Será a principios de 2018 y buscará privilegiar la experiencia en el aula. En la actualidad solo dan clases un tercio de quienes lo poseen.

Después de siete años sin actualizar su base, la Junta Calificadora de Nivel Secundaria convocará a un nuevo llamado para bonos de puntaje a principios de 2018. El último llamado se realizó en 2011 y se estima que al menos dos tercios de los inscriptos no dan clases. La DGE buscará priorizar a quienes ya cuentan con experiencia en el aula.

De acuerdo a estimaciones oficiales, entre 15 mil y 20 mil personas se desempeñan en cargos docentes en las 184 instituciones de educación secundaria orientada de gestión estatal (sin contar las escuelas técnicas). Vale aclarar que la cantidad varía de acuerdo a cada año por jubilaciones, licencias y otros factores que llevan a tomar más o menos horas por escuela.

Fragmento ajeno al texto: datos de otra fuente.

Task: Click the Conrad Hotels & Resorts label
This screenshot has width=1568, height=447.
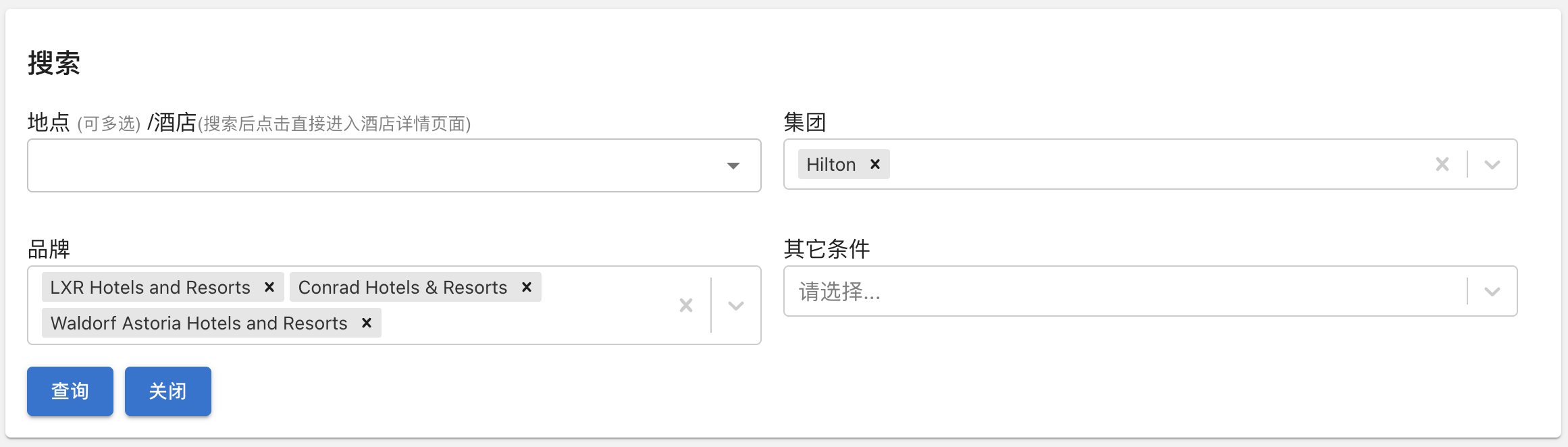Action: click(402, 287)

La mitad, unos 9.950, son titulares. El resto se compone por profesionales con bono de puntaje.

Para garantizar la cobertura de un amplio abanico de áreas pedagógicas, el bono 2011 permitió que se pudieran inscribir tanto los egresados de profesorados como otros profesionales sin formación pedagógica. Como publicó recientemente Diario Vox, de los 35.989 bonos emitidos, 16.556 (26%) contaban al momento de obtener el bono con un título de profesorado, mientras que 19.433 (64%) poseía otro título profesional o aún no se recibía.

Emilio Moreno, secretario técnico de la Dirección de Educación Secundaria, explicó que “el bono de puntaje es una perspectiva de gente que en algún momento le interesaría dar clases”. Esto se confirma en los registros actuales, en los que se destaca que solamente una cuarta parte de quienes obtuvieron el bono en 2011 se encuentra dando clases en la actualidad.

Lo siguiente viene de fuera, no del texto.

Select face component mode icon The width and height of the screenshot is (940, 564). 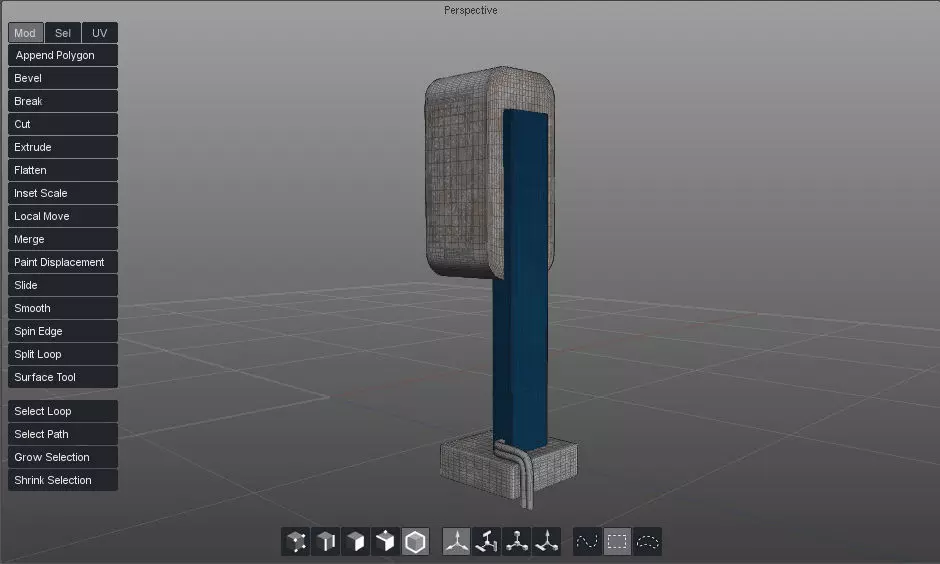355,542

A éstos se suman otros profesionales que se desempeñan en el ámbito educativo y que poseen bonos pero nos los emplean. “Acá nos encontramos con una realidad: hay docentes de otros niveles, como las maestras, que sacan el bono porque pueden dictar Lengua en los primeros años del nivel secundario o bien pueden ser precepctores, que de hecho es bastante común. Aún así, muchas lo sacan pero nunca lo emplean”, resaltó.

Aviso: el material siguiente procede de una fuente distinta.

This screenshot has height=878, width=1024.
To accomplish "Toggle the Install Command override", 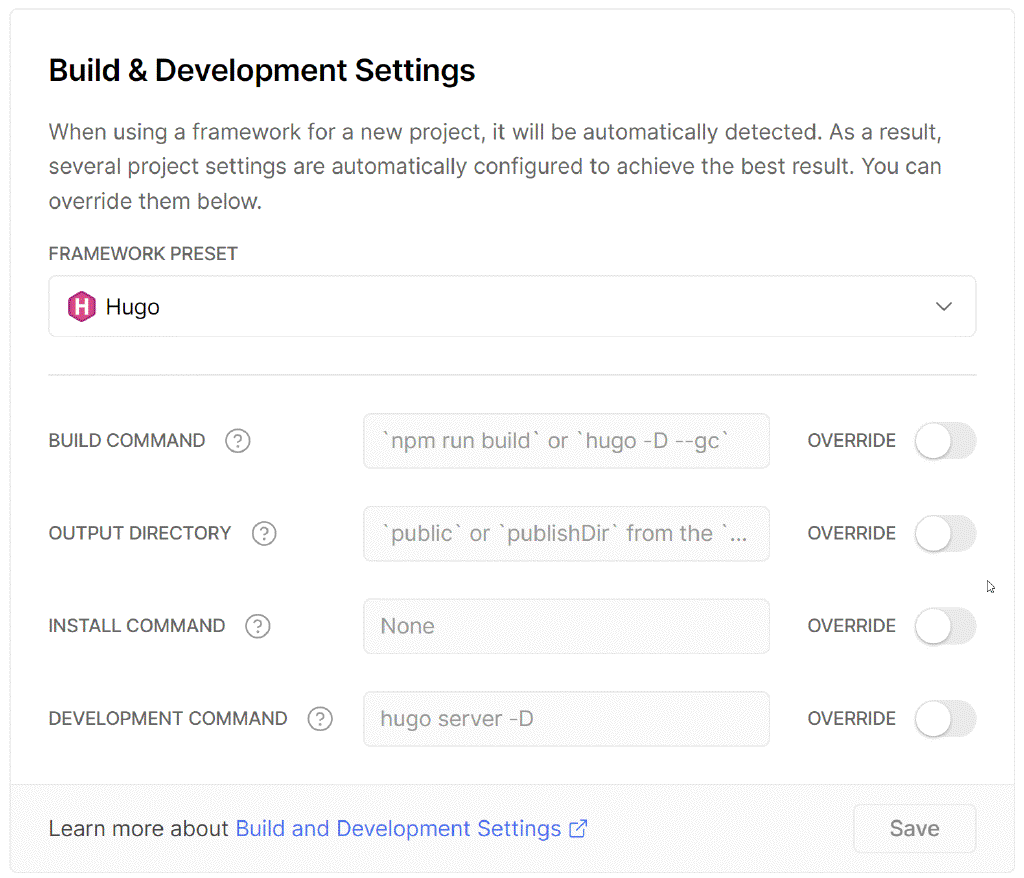I will point(945,626).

“Lo ideal sería hacer bonos todos los años como en el nivel primario. La dificultad está en que el secundario es mucho más complejo porque el jurado tiene que tabular los antecedentes y la antigüedad. Son muchas las personas que trabajan para elaborarlo, y es la razón por la que los gobiernos distancian su realización”, explicó Moreno.

Si bien en la primaria son muchas más personas las que se presentan, el funcionamiento es más sencillo porque se hace por cargos, a diferencia del secundario que se confecciona por horas cátedra para 21 áreas.